PEFT Fine-tuning with TransformerEngine-accelerated ESM-2

This folder demonstrates how to fine-tune a TransformerEngine-accelerated ESM-2 model using PEFT.

Prerequisite: Download Porter6 datasets

To download the curated Porter6 datasets used by this recipe, run:

python data/prepare_porter6_dataset.py

This script downloads and prepares Parquet files under data/:

data/porter6_train_dataset_55k.parquet: training dataset used for LoRA fine-tuning examples.
data/porter6_val_dataset_2024_692.parquet: validation/benchmark split used for evaluation.

These files are used by the default Hydra configs in this recipe. For dataset provenance and additional options, see the Datasets section below.

Commands to Launch LoRA Fine-tuning

To run single-process training on one GPU, run:

python train_lora_ddp.py

To run multi-process training locally on 2+ GPUs, run (e.g. 2 GPUs):

torchrun --nproc_per_node=2 train_lora_ddp.py

Sequence Packing (THD input format)

Sequence packing is handled via the DataCollatorWithFlattening collator from the HuggingFace transformers library that provides input arguments (e.g. cu_seq_lens_q) needed for padding-free attention. To enable sequence packing, set use_sequence_packing=true in the hydra configuration.

python train_lora_ddp.py --config-name L0_sanity use_sequence_packing=true

Running Inference

Use infer.py for inference. By default it uses hydra_config/L0_sanity_infer.yaml and reads sequences from data/input_infer.fasta (see hydra_config/defaults_infer.yaml).

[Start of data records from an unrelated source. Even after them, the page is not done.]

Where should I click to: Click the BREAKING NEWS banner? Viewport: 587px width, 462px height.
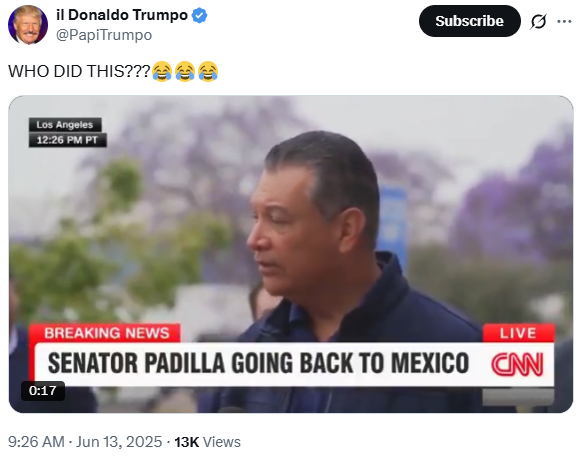pyautogui.click(x=106, y=333)
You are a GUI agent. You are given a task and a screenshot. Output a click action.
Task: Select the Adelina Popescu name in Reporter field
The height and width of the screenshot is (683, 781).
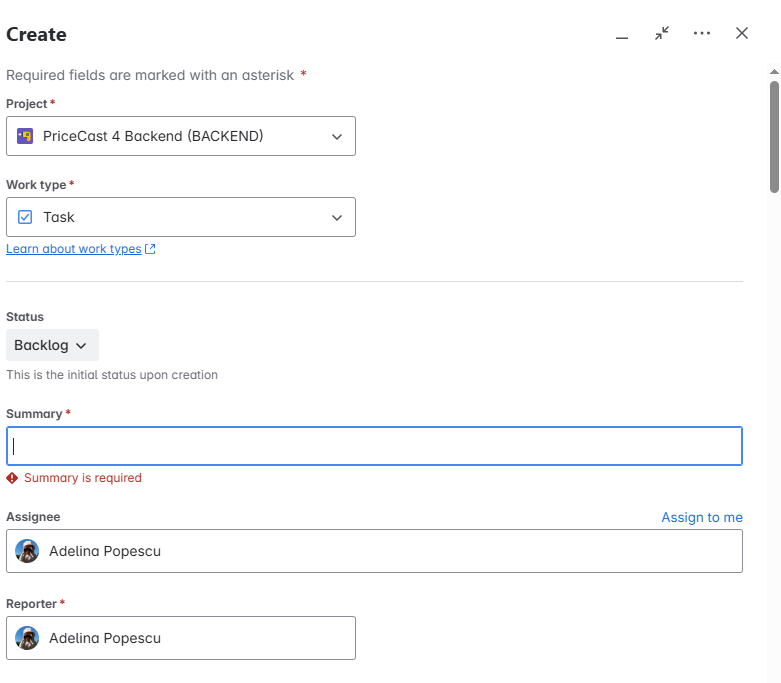(x=105, y=638)
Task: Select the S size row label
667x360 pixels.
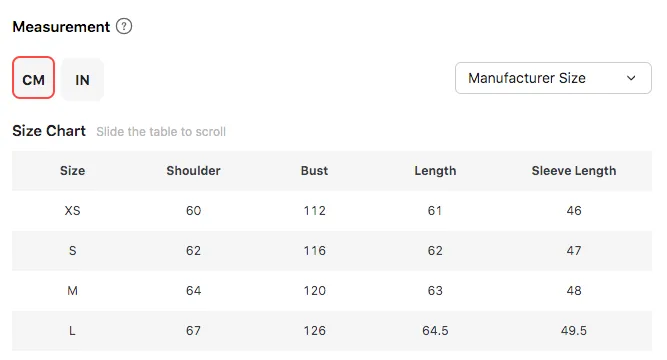Action: point(72,251)
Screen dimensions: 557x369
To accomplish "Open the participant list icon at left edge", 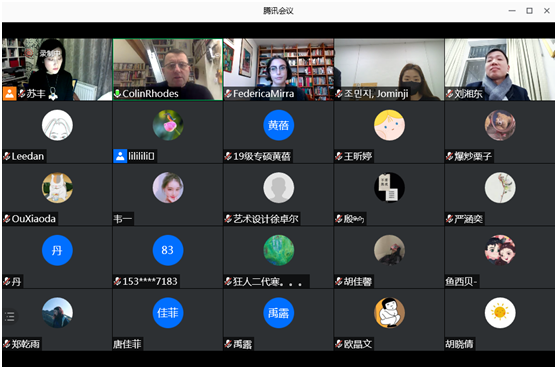I will tap(10, 316).
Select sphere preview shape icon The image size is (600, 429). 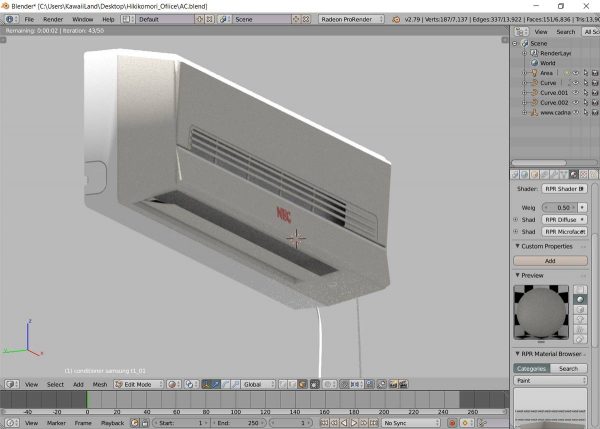click(581, 298)
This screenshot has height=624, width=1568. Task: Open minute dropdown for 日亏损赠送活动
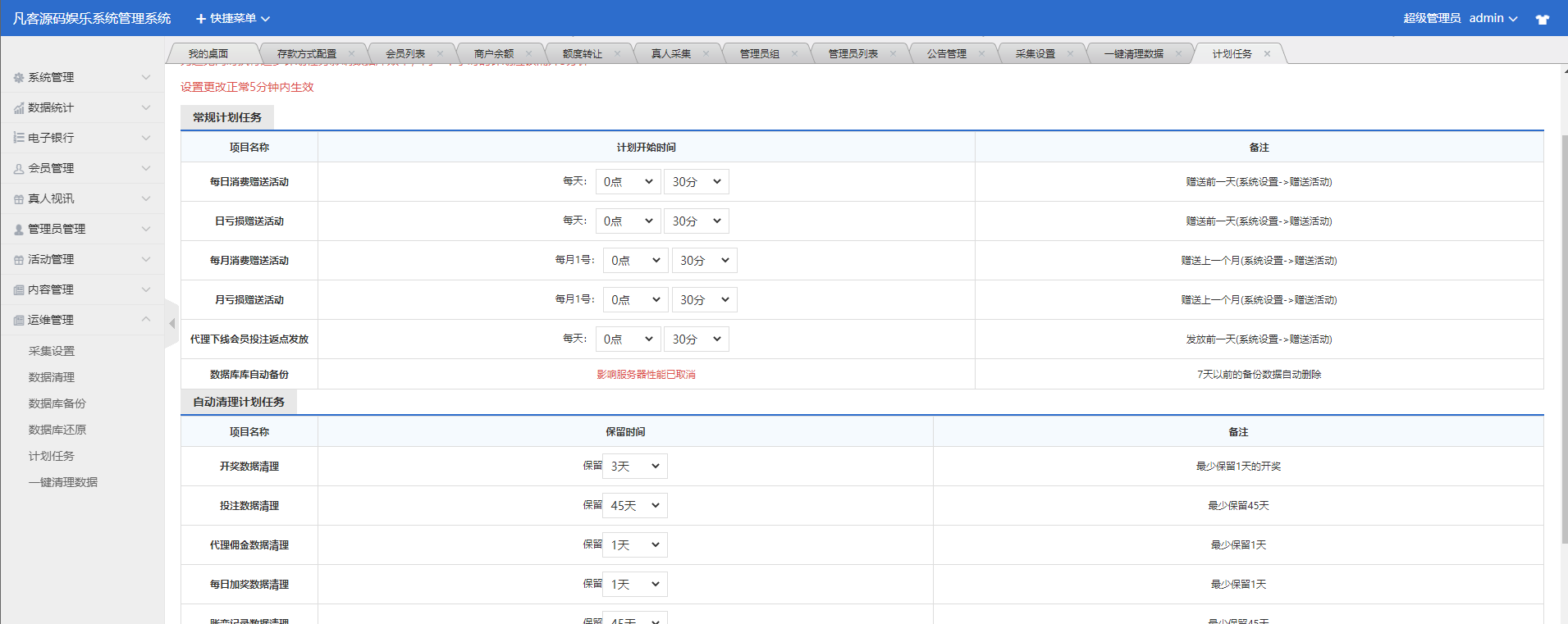click(x=696, y=221)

Inference requires a LoRA fine-tuned checkpoint directory from training. A typical workflow is:

Pick a training config (for example hydra_config/L0_sanity.yaml) and set checkpoint.ckpt_dir (for example, nv_esm2_t6_8M_UR50D_peft_checkpoint. The final model will be saved in nv_esm2_t6_8M_UR50D_peft_checkpoint/train_ddp/final_model).
Run training: python train_lora_ddp.py --config-dir hydra_config --config-name L0_sanity
In your inference config (for example hydra_config/L0_sanity_infer.yaml), set base_model_config_dir to the same <checkpoint.ckpt_dir>/train_ddp/final_model from step 1.
Run inference:

python infer.py

You can override the most common settings from the command line:

input_file: FASTA input (default: data/input_infer.fasta)
output_file: Where to write predictions (CSV). If null, results print to stdout (default: preds.csv)
model_tag: Base ESM-2 HF model to load (default: nvidia/esm2_t6_8M_UR50D)
base_model_config_dir: Directory containing the fine-tuned model config
peft_model_config_dir: Directory containing the LoRA adapter weights/config (defaults to base_model_config_dir)

Examples:

# Run on a different FASTA file and write a CSV
python infer.py input_file=/path/to/inputs.fasta output_file=preds.csv

# Point to your own LoRA fine-tuned checkpoint directory
python infer.py base_model_config_dir=/path/to/my_peft_checkpoint peft_model_config_dir=/path/to/my_peft_checkpoint

Datasets

This recipe includes small and medium-sized datasets in data/ so you can get started quickly without downloading anything.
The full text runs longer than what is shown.